В смертности человека нужно видеть домостроительную причину Крестной смерти. Через смерть проходит Богочеловек, и погашает тление, оживотворяет самую смерть. Своею смертью Он стирает силу и власть смерти: «смерти державу стерл еси, Сильне, смертию Твоею»… И гроб становится живоносным, становится «источником нашего воскресения»… В смерти Богочеловека исполняется воскресный смысл смерти — «смертию смерть разруши»…
III
В послании к Евреям апостол изображает искупительное дело Богочеловека как служение Первосвященника… Христос входит в мир сотворить волю Божию. Духом вечным Самого Себя приносит Он Богу, приносит кровь свою в очищение грехов человеческих, и совершается через страдания. С кровию Своею, как с кровию Нового Завета, проходит Он небеса и входит в самое святилище, за завесу… За претерпение смерти увенчивается славою и честью, и садится одесную Бога навсегда… Жертвоприношение начинается на земле и исполняется в небесах, где Христос предстал и предстоит за нас Богу как вечный Первосвященник. «Первосвященник грядущих благ», как Апостол и Архиерей исповедания нашего, как литург истинной скинии и святилища Божия… Через смерть Христа открываются силы или возможности будущего века, dun?meij te msllontoj a«inoj… В крови Иисуса открывается путь новый и живой, путь в тот вечный покой, каким почил Бог от дел Своих…
Так Крестная смерть есть жертвоприношение, не только жертва. И приносить жертву не значит только жертвовать. Даже с моральной точки зрения смысл жертвы не в одном только отречении или отказ, но в жертвенной силе любви.
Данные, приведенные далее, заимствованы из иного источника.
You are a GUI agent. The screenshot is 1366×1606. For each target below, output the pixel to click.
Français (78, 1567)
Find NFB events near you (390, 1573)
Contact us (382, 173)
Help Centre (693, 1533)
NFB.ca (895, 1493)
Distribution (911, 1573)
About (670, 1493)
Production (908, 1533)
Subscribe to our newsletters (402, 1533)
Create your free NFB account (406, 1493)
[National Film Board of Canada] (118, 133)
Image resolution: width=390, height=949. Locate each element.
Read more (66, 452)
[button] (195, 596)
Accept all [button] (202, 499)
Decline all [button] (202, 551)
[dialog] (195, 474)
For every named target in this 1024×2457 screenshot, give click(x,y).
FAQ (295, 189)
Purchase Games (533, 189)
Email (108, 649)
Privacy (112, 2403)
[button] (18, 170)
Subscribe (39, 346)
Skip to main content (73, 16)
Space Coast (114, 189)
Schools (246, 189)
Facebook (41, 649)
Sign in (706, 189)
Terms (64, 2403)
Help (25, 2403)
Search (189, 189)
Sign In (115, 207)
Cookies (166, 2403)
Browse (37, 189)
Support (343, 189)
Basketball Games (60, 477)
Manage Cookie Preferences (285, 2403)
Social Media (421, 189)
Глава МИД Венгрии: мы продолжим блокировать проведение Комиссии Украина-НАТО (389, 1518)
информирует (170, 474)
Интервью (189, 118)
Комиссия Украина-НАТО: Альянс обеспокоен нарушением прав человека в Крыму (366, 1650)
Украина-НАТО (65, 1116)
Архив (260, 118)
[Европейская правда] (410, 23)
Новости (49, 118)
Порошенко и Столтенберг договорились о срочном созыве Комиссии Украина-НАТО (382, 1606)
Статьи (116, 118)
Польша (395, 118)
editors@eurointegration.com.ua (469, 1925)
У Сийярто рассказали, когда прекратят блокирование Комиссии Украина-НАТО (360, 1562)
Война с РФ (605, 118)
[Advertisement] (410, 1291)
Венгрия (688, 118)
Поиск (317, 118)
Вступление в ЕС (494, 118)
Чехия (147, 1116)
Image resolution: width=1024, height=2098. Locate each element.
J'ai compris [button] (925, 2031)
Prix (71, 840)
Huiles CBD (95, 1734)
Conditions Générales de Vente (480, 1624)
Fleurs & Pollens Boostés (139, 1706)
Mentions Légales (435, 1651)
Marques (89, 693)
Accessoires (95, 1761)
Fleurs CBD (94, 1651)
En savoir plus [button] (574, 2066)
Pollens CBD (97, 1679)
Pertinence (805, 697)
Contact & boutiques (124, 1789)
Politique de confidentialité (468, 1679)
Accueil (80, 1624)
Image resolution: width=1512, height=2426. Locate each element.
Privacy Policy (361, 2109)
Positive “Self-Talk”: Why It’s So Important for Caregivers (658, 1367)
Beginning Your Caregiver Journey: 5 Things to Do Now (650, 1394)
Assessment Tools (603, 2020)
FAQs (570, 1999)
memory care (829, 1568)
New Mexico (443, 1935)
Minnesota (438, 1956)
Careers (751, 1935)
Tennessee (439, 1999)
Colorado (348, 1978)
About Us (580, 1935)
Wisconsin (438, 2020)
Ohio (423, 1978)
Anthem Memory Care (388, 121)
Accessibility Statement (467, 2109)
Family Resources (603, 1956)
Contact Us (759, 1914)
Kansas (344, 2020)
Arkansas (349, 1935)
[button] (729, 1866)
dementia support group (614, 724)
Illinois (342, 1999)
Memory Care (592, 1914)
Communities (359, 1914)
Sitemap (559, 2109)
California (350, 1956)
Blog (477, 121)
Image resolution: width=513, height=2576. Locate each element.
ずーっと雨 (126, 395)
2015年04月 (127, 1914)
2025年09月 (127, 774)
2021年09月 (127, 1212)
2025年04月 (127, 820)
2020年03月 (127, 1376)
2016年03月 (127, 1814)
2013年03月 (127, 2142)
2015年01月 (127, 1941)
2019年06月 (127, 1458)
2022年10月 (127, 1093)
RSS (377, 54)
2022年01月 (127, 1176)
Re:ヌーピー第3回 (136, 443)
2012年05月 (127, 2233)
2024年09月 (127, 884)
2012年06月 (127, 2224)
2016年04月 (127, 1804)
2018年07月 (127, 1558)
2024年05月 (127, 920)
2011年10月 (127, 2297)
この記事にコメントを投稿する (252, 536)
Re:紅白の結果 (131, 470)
Жертва есть не столько пожертвование, сколько посвящение — приношение и дар… И совершающая сила жертвы есть именно любовь (ср.: 1 Кор. 13, 3)… Но жертвоприношение есть больше, чем свидетельство любви — еще и священнодействие… Крестное жертвоприношение есть жертва любви — «Христос возлюбил нас и предал Себя за нас в приношение и жертву Богу, в благоухание приятное» (Еф. 5, 1)… И эта любовь не есть только сострадание и милосердие к падающим и обремененным. Христос предает себя не только за грехи мира, но и ради нашего прославления. Он предает Себя не только за грешное человечество, но за Церковь — чтобы очистить ее и освятить, чтобы соделать ее святою, славною и непорочною (Еф. 5, 25–27)… Сила жертвоприношения — в его очищающем и освящающем действии. И сила Крестной жертвы в том, что она есть путь славы. В ней прославляется Сын Человеческий, и Бог прославляется в нем (Ин. 13, 31)… Первосвященническая молитва Господа была о славе и жизни. «И славу, которую Ты дал Мне, Я дал им» (Ин. 17, 22)… В этом исполнение жертвы… «Так надлежало Христу пострадать и войти в славу Свою» (Лк. 24, 26)…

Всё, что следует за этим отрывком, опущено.